- _Your objective_
Find the line that contains "Task: Click the global search magnifier icon"; please output it and each line after it, exactly as shown, up to the end of the entries below, skipping pictures.

________________________

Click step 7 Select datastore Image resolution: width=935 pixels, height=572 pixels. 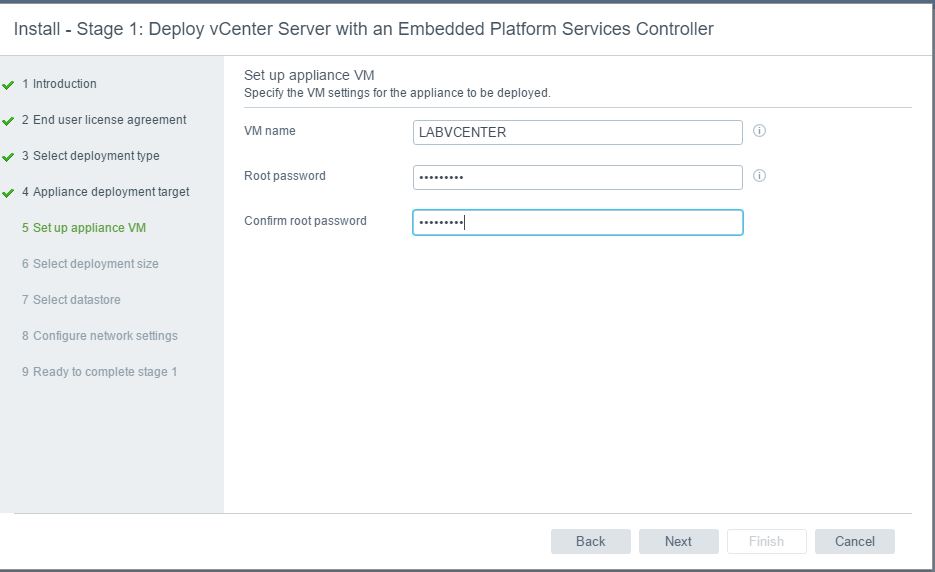click(x=71, y=299)
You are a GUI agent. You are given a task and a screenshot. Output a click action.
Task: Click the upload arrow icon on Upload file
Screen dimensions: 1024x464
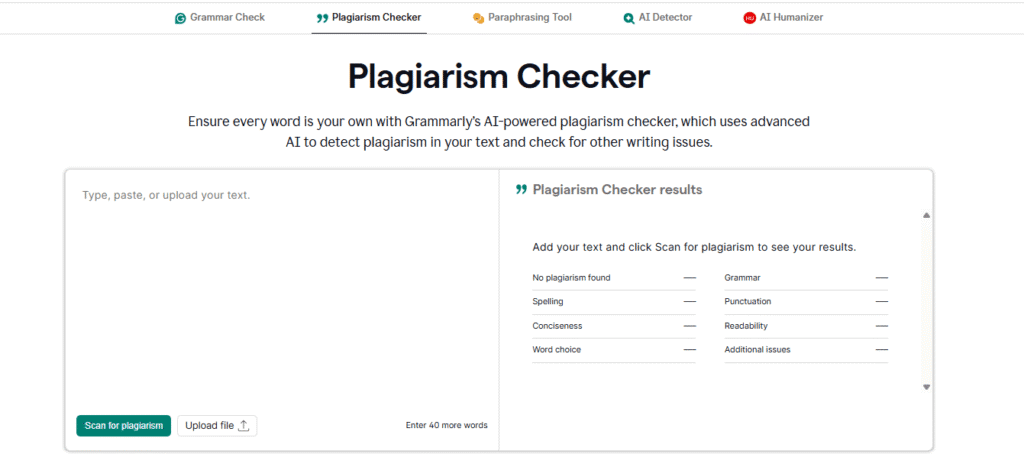[x=244, y=426]
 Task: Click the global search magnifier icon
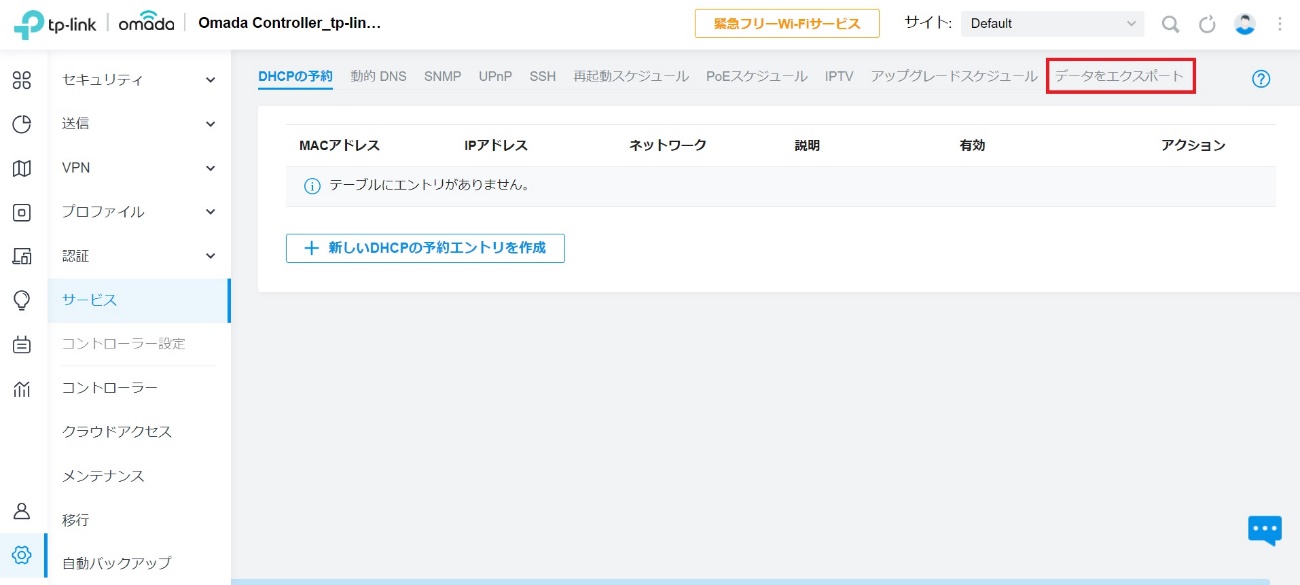tap(1169, 24)
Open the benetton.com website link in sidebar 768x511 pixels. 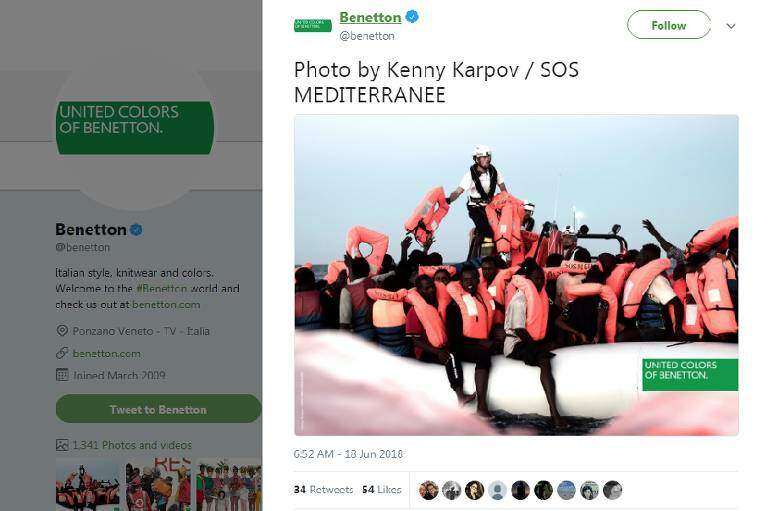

________________________

- _Response to this task_
 Task: Click the global search magnifier icon
tap(1169, 24)
Open the benetton.com website link in sidebar 768x511 pixels. 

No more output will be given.